EXplainable Artificial Intelligence (XAI)
This repository includes the codes for different projects on eXplainable Artificial Intelligence (XAI) by the main author.
xaia
Two Instances of Interpretable Neural Network for Universal Approximations (arxiv).
This project provides two bottom-up construction of interpretable universal approximations.
Fig. left A1-3,B1-3 show perfect accuracy for function approximations of Triangular Neural Network. Fig. right shows predictions based on interpolations of neighbouring values.
gax
Augmentative eXplanation and the Distributional Gap of Confidence Optimization Score (arxiv).

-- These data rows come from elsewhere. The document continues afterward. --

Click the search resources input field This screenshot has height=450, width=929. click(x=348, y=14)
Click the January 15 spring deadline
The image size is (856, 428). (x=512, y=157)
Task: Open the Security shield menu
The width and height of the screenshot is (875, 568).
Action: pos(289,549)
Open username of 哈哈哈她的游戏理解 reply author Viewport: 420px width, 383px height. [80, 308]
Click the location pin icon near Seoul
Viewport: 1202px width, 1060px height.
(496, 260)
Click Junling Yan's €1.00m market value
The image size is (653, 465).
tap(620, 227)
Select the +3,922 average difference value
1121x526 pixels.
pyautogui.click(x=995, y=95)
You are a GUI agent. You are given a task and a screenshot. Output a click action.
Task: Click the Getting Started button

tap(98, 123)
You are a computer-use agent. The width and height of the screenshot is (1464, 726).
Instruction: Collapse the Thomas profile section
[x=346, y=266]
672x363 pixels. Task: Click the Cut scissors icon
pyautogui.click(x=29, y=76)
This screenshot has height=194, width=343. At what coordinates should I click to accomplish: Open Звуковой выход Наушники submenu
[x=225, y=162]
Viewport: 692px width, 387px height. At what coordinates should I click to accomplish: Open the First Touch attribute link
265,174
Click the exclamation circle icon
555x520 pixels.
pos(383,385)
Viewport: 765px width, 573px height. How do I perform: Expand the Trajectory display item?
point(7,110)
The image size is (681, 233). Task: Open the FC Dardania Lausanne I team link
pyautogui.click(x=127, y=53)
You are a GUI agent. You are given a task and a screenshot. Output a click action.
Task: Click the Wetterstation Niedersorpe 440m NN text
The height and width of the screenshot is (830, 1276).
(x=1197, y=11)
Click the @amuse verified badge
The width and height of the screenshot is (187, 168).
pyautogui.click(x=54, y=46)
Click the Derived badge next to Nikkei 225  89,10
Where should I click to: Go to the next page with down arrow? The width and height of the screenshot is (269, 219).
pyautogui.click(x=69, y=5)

This project attempts to improve predictive probability through the Augmentative Explanation process using existing heatmaps methods e.g. GradCAM and DeepLIFT.
srd
Self Reward Design with Fine-grained Interpretability (arxiv)
Simple reinforcement learning model with extreme interpretability: each neuron is purposefully designed to include semantically understandable concept.
Fig. shows trajectories taken by SRD-trained 2D robots.
xai_basic
This project provides synthetic dataset to measure the 'accuracy of heatmaps'.
Quantifying Explainability of Saliency Methods in Deep Neural Networks (arxiv).
Fig. shows the synthetic dataset.
fcalc
This project is for Generalization on the Enhancement of Layerwise Relevance Interpretability of Deep Neural Network. The project has been discontinued.